Read and Write XML Data

In yesterday’s posts, we examined how to retrieve and process data from a database with the help of ADO.NET. Today, we take a look at the third major area of ADO.NET: XML.

I assume that everybody got this far already met with XML, some may also become quite fond of it (shame on me, but I haven’t), so I wouldn’t waste time to introduce it. Instead let’s get see what ADO.NET has for us. In this post, I will revise the following:

  1. Processing stream-based XML
  2. Processing in-memory XML
  3. XML data binding
  4. XML and DataSet integration

I’ll not going to describe LINQ to XML, since it isn’t covered in the exam, and even when you work with LINQ to XML, you’ll still need to know the basics of ADO.NET to perform for example basic XML data binding.

Processing stream-based XML

To process stream-based XML, the simplest approach is to use the XmlTextReader and XmlTextWriter classes. Let’s work with the latter. You can pass a stream or a file path to work with in the constructors.
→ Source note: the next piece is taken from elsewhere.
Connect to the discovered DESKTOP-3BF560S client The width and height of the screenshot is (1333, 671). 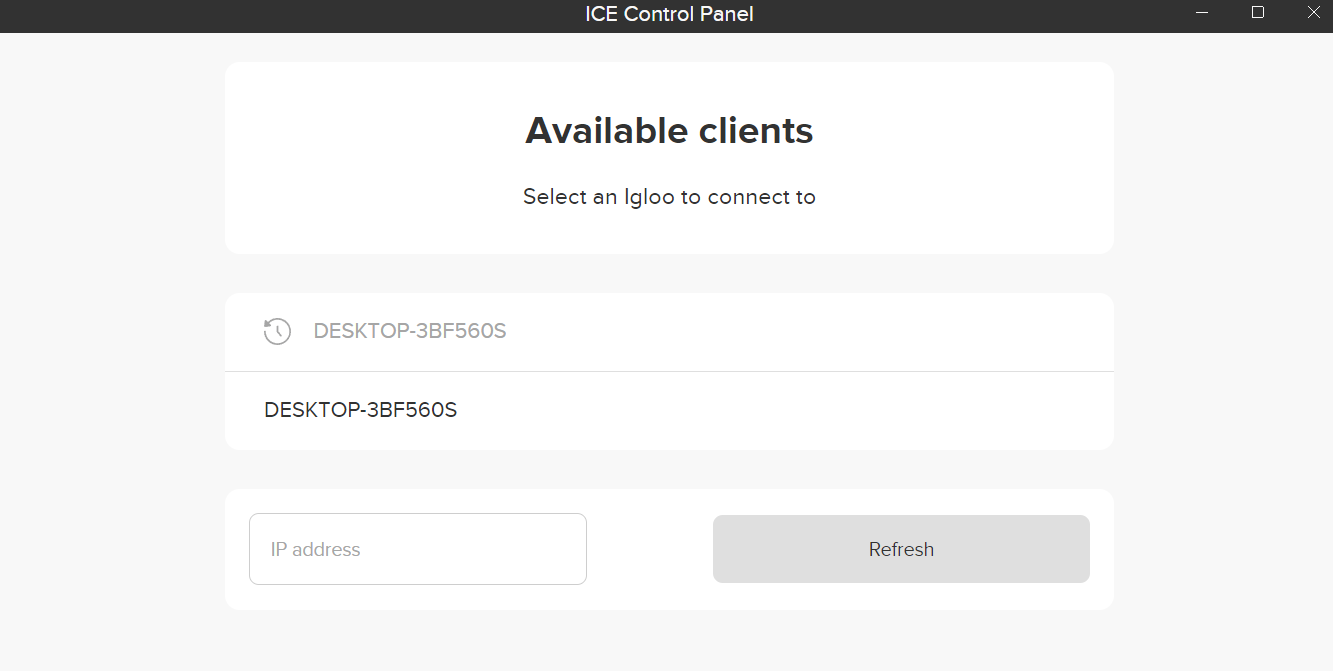pyautogui.click(x=360, y=410)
The main methods of the XmlTextWriter:

  • WriteStartDocument: writes the XML declaration.
  • WriteComment: adds a comment to your file.
  • WriteStartElement: creates an element specified in the string parameter. You need to call the WriteEndElement method to close it.
  • WriteAttributeString: adds an attribute to the current element you are working with.
  • WriteElementString: writes elements to the current position, in the following format: <dog>Barky</dog>. You wouldn’t need to call WriteEndElement.
  • Close: completes the document.

To read an XML document from stream, you’ll typically use the XmlTextReader class. XmlTextReader is similar to DataReader. Only one node can be processed at a time, and you can only move forward in the document. This means you’ll  need to use nested loops to get to the content you are interested in. The most important methods are:

  • Read: Read and the corresponding methods (ReadContentAsString) reads the next node of data, and optionally, casts it into the correct form. Read returns true until there is a next row.
  • Value: the value of the current node.
  • Name: the name of the current node.
  • AttributeCount: when you are interested in attributes, you should perform a check whether AttributeCount of the current node is greater than zero (thus, the node has attributes).
  • MoveToNextAttribute: when you are working with attributes, this method moves the cursor to the next one of them.

In-memory XML processing

When you are ready to sacrifice scalability for flexibility, you should choose the methods of in-memory XML processing. The main class here is XmlDocument, but let’s see in a table what do we have here:

XmlDocument XmlDocument represents a full XML document in memory. This document is editable and navigable. You can also use it as a source of an XSL transform.
XmlDataDocument You’ll typically use XmlDataDocument when you are working with a DataSet. More of it later.
XPathNavigator An entire XML document is held in an XPathNavigator. You can search slightly faster in it, but you cannot make and save changes.

You can create XPathNavigators by calling the XmlDocument’s CreateNavigator method.

XPathNodeIterator The XPathNavigator’s Select command returns XPathNodeIterator. It is a forward-only read-only cursor for iterating over data.
XPathDocument A fast, read-only XML document based on XPath syntax. You can create XPathNavigator classes from it by calling the CreateNavigator method.
XmlNamespaceManager Adds or removes XML namespaces.

 

Now with a little terminology behind us, let’s see the two main classes we should be most interested in: XmlDocument and XPathNavigator.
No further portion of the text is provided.